You could use google to find unregistered users running your software and send your accountant and lawyer after them. If the user circumvented the register.pm mechanism above, then tack on a DCMA bonus.

You could sell auxilliary services besides support. Coordinate having your software suite's interface and documentation translated into different languages, and take a percentage.

You could put 'THIS SOFTWARE IS NOT LICENSED' across all of the graphics you supply and sell the replacement pack. Have lots of little graphics so that it would be tedious to replace every single one. This preserves all your functionality for demo purposes while limiting its commercial potential.

Failing all else, have your software email you any credit card numbers it receives.

Anonymous_Monk, please message me. I want to know more about this auction software.

update: mattr made all my points for me. never mind.

The largest peace protest in history is happening this weekend

I would have to agree, that if you want to use license codes to turn on/off functionality, I'd suggest going with a pre-compiled version, either with perl2exe or perlapp. Either way, you're looking at a greater level of support, considering that these may not always run properly on all platforms (and certain platforms, for sure, are automatically excluded). They will, however, hide your code from all but the dedicated. I wouldn't expect to get perfect protection from any route, we've seen how much money and effort big-named software companies spend on copy-protection schemes using everything from simple codes to hardware dongles, and yet, you can still find cracked versions of the most expensive stuff out there.

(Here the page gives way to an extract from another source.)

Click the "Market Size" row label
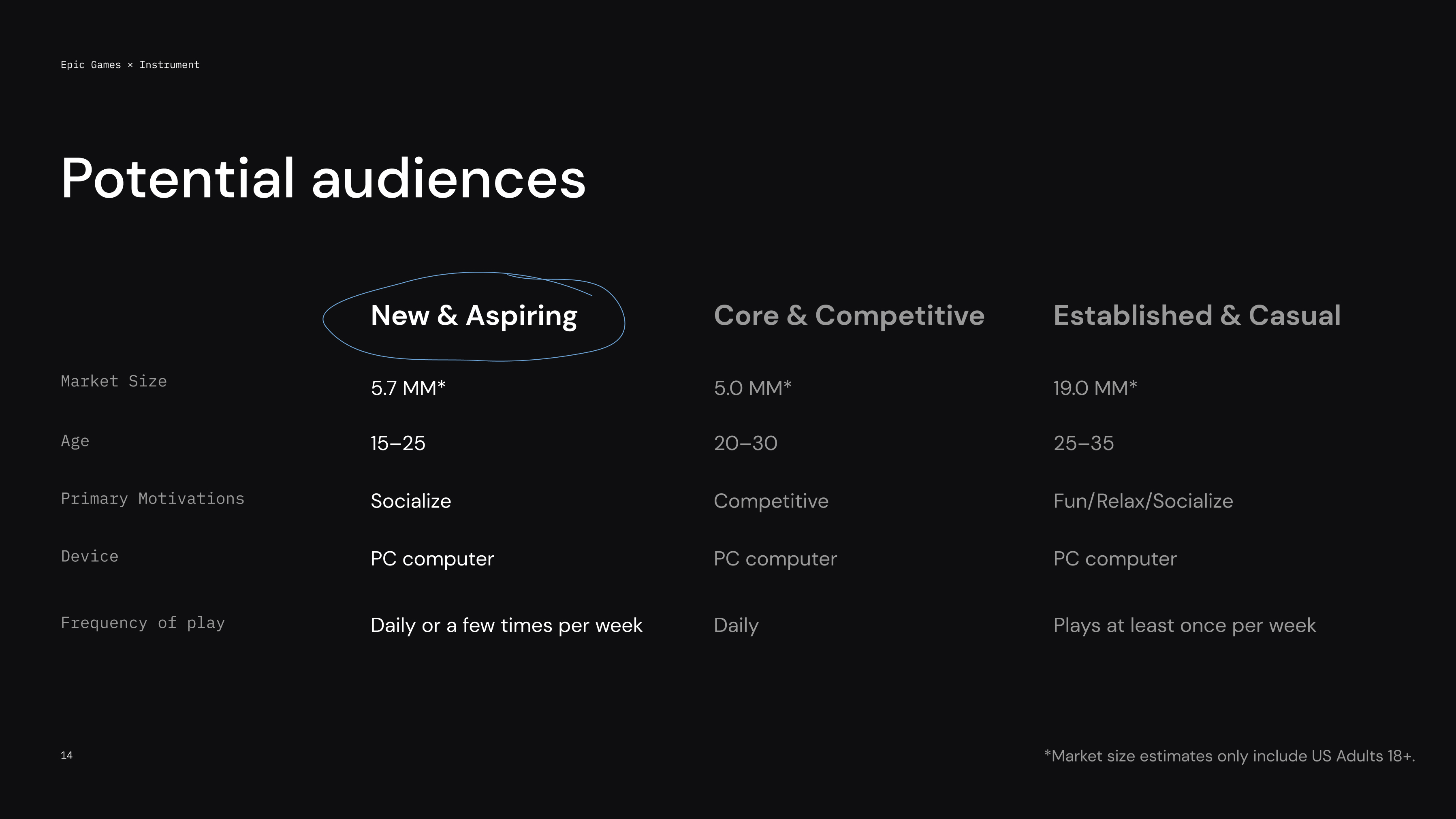113,382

That being said, a simple hash-based key and pre-compiling your source in some way (although, really, perl2exe and perlapp just include the source and the perl interpreter together, for the sake of discussion, I'll call it 'compiled') will be inoccuous enough to say that someone mightj ust buy it (if they like it).



!c

First, I would make a trial version that would have limited abilities

Secondly, I would make the software look for a "registration database" located on YOUR web site, that way the software wouldn't be registered to a perticular user but to a domain. If the domain isn't in your database, add them and increment their 'trial' flag each time the program starts, when they have reached a specific number you can disable the product
If the domain is in your database you can pass a 'registration key' back to the program and it will work as designed

With this method, you also don't have to worry about people passing out the registration serial number to a group like 'serials 2000'

I know it's a lot more programming, but I have a feeling it would be worth it in the long run.

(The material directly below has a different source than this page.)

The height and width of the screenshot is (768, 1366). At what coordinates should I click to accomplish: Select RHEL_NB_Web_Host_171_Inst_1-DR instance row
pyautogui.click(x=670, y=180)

I personally like the idea of a registration database kept somewhere on your site. You'd want to make sure that the registration keys are time limited and specific to requesting site. For example, the program requests a key from the license server, the server verifies the registration (by the sender's public key) and then replies with a pgp encoded payload consisting of the requestors IP, a time stamp, and a license expiration date. Assuming that the pgp is decrypted properly the software is unlocked to run on that IP (or domain) for some period of time (say 48 hours). The use of pgp is pretty crucial though as it provides verfication of the requestor and assures the veracity and timeliness of the license. If user requests a demo license you can do something like provide a time limited license key that explicity locks off portions of the functionality. Obviously none of this prevents people from trying to hack your source code to remove the security checks. However, if you do it properly you can make it more difficult and probably buy enough time and money to have the code ported to C.

The problem with this idea, is that a proficient perl coder could still go into the script and change it not to go to a central database. The idea does have merrit, so maybe combine it with a bit of obfuscation, making it real difficult to determine where the database call is made, could pay off in the end.

...

Thanks!

#!/massyn.pl The early worm gets caught by the bird.

Yes, a proficient perl coder could disable to 'registration database' check

However, a 'proficient perl coder' could create his own app too!